WHAT IS REQUIRED: Each line from the one that includes "442x309 pixels." to the last line of the data below should be set down exactly; no other lines are wanted.

(Beginning of RECORDS FOR THE EXERCISE)

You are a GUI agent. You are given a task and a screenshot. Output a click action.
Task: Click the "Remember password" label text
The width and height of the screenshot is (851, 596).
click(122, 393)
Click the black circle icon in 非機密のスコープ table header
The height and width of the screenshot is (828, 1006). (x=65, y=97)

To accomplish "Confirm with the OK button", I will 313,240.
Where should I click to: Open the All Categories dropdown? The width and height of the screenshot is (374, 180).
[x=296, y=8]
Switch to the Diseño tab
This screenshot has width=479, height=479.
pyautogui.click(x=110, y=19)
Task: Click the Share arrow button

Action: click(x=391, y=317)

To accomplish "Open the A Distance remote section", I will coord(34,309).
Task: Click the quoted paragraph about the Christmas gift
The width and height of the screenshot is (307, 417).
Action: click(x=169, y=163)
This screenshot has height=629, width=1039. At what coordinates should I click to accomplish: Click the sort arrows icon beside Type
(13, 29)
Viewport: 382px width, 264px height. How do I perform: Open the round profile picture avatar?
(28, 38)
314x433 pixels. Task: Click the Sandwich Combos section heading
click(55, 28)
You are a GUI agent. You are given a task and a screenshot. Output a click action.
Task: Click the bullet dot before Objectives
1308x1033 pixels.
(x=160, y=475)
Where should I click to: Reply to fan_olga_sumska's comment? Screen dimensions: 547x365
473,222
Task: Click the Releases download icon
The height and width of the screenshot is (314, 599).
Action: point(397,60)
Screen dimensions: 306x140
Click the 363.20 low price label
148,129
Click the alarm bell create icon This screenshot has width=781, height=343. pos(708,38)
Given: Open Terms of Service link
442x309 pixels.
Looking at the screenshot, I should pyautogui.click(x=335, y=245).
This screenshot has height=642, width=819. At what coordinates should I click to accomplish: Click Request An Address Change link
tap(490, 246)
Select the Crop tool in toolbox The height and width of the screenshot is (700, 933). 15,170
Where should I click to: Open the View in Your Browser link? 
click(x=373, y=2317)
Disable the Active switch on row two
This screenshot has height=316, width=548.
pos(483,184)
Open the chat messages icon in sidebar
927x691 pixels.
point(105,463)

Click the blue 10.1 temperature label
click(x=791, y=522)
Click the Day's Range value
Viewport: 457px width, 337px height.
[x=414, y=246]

(End of RECORDS FOR THE EXERCISE)

TASK RESPONSE:
442x309 pixels.
Looking at the screenshot, I should pyautogui.click(x=335, y=245).
This screenshot has height=642, width=819. At what coordinates should I click to accomplish: Click Request An Address Change link
tap(490, 246)
Select the Crop tool in toolbox The height and width of the screenshot is (700, 933). 15,170
Where should I click to: Open the View in Your Browser link? 
click(x=373, y=2317)
Disable the Active switch on row two
This screenshot has height=316, width=548.
pos(483,184)
Open the chat messages icon in sidebar
927x691 pixels.
point(105,463)

Click the blue 10.1 temperature label
click(x=791, y=522)
Click the Day's Range value
Viewport: 457px width, 337px height.
[x=414, y=246]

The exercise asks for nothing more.